I was careful about my first choice, going straight for her renditions of the Brandenburg Concertos. THESE ARE AMAZING. They're amazing for all the right reasons.
Scoff at the cliche all you want, but Johann Sebastian Bach had preternatural abilities. A musical genius that cannot be surpassed no matter how tough a case you make for any other composer.
Point in fact, the Brandenburgs are delightful no matter what the instrumentation, acoustic or synthetic. The counterpoint always wins. If you're unclear on what counterpoint is, there are a couple ways to think about it and hear it.
Perhaps the most used analogy for counterpoint is to think of it as a conversation. I find this explanation a bit muddy, since a conversation tends to imply that someone is listening while another is talking.
I prefer to think of counterpoint as a dance, because both parties are actively involved at all times. They respond to each other, sometimes following, sometimes leading - but always taking that journey together.
If you'd rather hear what counterpoint sounds like, listen to the opening moments of Carlos's version of Bach's Brandenburg Concerto No. 6, and I highly recommend doing so with headphones, or on a stereo where you can hear left and right. Wendy split the audio so you can hear the counterpoint unfolding between the left and right channels.
Listen for how the music in your left ear is interacting with the music in your right ear, and vice versa.
The other thing Carlos captures that so many other synth composers miss about Mr. Bach is the bounce. The vast majority of instrumental music written before about 1750 was more intricately linked with dance than anything written after the Baroque era's end.
Carlos has always been in tune with that crucial aspect of Bach's music.

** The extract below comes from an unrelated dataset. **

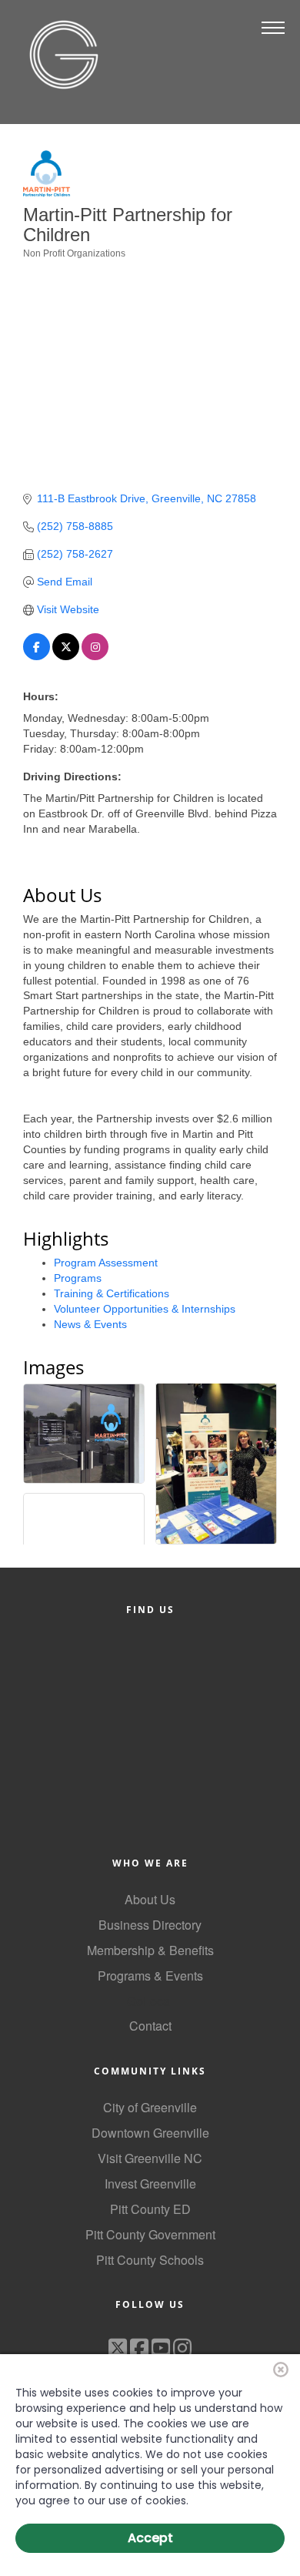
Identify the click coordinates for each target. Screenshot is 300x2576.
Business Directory (150, 1925)
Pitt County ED (150, 2209)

Additionally, the music is mixed perfectly. It's like a playground for the ears. I get especially blown away by the first movement of Bach's 5th Brandenburg. The cascades of sound are no less impressive on a Moog.
And yes, each of those notes was programmed in one at a time. One at a time. I shake my head in amazement at her devotion to that craft, and her ability to create an experience in which you can marvel at its construction and musicality.